## Data in this exercise
+++++

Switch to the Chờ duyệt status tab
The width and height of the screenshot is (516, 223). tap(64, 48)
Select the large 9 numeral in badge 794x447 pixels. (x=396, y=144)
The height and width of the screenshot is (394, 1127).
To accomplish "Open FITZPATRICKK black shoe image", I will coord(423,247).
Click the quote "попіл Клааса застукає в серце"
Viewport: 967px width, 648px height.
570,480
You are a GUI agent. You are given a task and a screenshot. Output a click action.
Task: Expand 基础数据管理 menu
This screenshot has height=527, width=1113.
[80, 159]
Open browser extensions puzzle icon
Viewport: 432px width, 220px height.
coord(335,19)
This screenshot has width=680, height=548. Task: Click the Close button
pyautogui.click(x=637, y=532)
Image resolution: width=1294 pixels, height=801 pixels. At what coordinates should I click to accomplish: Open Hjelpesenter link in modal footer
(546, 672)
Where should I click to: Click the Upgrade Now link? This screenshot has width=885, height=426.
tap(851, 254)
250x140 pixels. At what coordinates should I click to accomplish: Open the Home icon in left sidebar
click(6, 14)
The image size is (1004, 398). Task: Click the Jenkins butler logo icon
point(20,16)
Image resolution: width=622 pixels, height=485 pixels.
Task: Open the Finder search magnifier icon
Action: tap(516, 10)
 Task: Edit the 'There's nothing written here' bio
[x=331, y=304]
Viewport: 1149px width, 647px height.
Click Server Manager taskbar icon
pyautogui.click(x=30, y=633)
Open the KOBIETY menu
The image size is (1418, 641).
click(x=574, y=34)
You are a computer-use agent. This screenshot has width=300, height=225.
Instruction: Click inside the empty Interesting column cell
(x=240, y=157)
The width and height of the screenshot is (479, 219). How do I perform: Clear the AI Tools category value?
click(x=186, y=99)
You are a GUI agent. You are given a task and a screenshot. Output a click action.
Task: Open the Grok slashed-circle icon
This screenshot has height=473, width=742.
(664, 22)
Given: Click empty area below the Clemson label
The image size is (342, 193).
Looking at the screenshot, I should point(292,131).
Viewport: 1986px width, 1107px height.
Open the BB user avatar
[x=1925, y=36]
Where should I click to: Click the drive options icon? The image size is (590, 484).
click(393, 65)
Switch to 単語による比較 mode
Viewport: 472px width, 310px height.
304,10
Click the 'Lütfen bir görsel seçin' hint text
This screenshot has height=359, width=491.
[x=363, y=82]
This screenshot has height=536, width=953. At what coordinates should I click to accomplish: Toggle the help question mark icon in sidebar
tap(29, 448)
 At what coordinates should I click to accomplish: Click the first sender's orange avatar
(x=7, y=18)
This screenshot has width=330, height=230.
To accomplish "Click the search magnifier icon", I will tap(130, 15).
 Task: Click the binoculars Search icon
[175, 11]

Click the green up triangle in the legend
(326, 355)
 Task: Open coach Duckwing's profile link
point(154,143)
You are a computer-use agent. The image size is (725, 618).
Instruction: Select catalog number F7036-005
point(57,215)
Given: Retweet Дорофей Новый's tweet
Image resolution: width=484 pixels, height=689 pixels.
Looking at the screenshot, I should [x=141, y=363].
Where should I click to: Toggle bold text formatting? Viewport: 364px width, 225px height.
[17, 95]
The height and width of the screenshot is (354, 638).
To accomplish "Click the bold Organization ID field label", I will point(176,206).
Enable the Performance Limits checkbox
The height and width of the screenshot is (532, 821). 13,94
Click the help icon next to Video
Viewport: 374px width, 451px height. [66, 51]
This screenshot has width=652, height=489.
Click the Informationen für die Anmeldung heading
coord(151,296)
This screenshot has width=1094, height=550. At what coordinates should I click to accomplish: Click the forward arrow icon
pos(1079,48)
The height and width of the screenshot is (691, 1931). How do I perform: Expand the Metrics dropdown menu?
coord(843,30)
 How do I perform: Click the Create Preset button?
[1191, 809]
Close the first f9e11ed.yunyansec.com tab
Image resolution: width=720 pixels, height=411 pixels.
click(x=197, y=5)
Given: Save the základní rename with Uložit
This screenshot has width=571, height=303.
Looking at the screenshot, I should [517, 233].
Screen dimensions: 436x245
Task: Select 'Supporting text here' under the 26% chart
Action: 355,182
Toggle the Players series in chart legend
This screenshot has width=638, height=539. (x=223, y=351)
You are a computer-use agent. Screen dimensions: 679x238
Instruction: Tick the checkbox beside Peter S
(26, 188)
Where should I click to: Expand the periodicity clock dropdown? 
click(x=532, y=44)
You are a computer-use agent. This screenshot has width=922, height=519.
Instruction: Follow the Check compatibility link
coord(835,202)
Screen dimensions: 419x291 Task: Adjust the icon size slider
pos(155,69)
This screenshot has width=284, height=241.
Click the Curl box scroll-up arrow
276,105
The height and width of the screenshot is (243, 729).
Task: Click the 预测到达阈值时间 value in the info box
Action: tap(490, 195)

+++++

## Task goal
Where a line above contains the word "label", copy that line.

## Response box
Given: Click empty area below the Clemson label
To accomplish "Click the bold Organization ID field label", I will point(176,206).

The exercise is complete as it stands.